Be bold; be wise. Don’t tempt God with foolishness, and love you neighbor as you wish to be loved and as Christ has loved us.
I have been thinking a lot about the idea that God calls people to different roles. It makes sense; we are all part of the "body" that is made up of different parts. Of course our roles are different. Of course our callings are different, and our responsibilities, etc. What's hard it thinking of all of them as equally honorable. Is it really just as faithful to flee as it is to stay? One person takes their family to safety; another takes their family into danger. It is SO HARD not to think of the former as cowardly compared to the latter. But then I think of other stories that show what has to happen in times of danger:
"You take the children to safety, Bob, while I fight the dragon!"
"But...that's...not as.....important... (voice trails off)."

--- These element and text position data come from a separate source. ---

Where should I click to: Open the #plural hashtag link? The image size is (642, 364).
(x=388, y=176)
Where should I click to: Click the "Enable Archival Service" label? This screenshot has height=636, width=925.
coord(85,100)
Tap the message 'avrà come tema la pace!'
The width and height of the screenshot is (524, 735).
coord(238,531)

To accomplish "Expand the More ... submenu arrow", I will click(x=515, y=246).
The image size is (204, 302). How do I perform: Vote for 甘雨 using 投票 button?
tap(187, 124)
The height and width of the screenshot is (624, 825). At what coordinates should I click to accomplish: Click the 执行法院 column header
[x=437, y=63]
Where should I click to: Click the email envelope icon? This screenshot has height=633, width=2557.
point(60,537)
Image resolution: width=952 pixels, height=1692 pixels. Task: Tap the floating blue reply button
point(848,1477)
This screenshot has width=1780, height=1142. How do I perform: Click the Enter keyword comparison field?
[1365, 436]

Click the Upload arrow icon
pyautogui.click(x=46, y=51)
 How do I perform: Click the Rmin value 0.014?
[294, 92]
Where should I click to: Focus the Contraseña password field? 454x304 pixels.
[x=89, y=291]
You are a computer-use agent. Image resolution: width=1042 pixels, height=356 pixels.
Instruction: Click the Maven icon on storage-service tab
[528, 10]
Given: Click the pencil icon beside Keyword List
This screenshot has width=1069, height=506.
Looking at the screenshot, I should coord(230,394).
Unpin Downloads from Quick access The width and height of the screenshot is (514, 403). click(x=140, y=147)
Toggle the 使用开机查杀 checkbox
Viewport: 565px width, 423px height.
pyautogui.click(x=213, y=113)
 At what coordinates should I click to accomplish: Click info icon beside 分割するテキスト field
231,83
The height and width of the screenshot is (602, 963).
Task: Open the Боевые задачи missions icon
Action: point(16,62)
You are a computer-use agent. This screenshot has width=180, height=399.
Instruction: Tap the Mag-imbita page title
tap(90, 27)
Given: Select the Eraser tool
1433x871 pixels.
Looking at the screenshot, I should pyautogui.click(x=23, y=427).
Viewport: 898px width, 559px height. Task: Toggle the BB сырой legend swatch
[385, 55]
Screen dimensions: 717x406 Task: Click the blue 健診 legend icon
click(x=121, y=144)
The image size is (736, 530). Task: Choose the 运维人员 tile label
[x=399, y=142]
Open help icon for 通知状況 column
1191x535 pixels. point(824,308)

"Listen to yourself, Bob."
I always felt for the guy who had to leave the front line. We all want to walk toward a particular kind of glory. But what if our front lines - and our glory - are far more diverse than we have considered?
I suppose it comes down to the heart (like it always does). Am I motivated by fear or duty? Do I sense a righteous obligation to run toward the battle in a particular place and in a particular way, or am I just trying to make a name for myself? Where do my talents, skills, and obligations best lend themselves in the service of the Kingdom of God? When this is over, did I do/go/act because I believed it was how God would have me do/go/act, or because I felt pressure from my friends, family or culture?